### Work instruction:
Produce an exact copy of the lines below, starting at the first and ending with the line containing "Switch to the 2017".

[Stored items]
⟨

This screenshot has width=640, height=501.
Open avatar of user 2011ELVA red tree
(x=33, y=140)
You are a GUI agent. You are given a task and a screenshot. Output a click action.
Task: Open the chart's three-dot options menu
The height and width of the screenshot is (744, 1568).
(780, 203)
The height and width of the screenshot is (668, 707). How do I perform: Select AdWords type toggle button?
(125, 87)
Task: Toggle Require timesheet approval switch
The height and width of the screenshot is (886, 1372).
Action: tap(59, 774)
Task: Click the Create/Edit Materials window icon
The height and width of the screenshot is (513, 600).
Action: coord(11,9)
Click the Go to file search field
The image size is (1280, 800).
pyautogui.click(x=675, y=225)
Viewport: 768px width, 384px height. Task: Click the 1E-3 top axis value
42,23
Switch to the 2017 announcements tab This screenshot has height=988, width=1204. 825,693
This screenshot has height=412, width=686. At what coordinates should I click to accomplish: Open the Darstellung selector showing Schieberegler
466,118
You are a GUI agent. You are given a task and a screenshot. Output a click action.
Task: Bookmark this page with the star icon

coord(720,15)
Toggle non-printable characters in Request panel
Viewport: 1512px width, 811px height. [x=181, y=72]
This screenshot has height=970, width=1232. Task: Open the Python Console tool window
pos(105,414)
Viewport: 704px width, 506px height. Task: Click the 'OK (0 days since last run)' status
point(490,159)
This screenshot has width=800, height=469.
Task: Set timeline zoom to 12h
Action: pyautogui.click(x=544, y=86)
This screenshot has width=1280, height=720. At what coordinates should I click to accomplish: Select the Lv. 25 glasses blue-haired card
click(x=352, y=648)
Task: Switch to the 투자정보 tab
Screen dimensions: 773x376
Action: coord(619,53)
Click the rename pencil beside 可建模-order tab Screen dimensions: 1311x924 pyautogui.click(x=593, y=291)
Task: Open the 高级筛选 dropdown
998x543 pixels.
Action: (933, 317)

⟩

### Answer for this exercise:
This screenshot has width=640, height=501.
Open avatar of user 2011ELVA red tree
(x=33, y=140)
You are a GUI agent. You are given a task and a screenshot. Output a click action.
Task: Open the chart's three-dot options menu
The height and width of the screenshot is (744, 1568).
(780, 203)
The height and width of the screenshot is (668, 707). How do I perform: Select AdWords type toggle button?
(125, 87)
Task: Toggle Require timesheet approval switch
The height and width of the screenshot is (886, 1372).
Action: tap(59, 774)
Task: Click the Create/Edit Materials window icon
The height and width of the screenshot is (513, 600).
Action: coord(11,9)
Click the Go to file search field
The image size is (1280, 800).
pyautogui.click(x=675, y=225)
Viewport: 768px width, 384px height. Task: Click the 1E-3 top axis value
42,23
Switch to the 2017 announcements tab This screenshot has height=988, width=1204. 825,693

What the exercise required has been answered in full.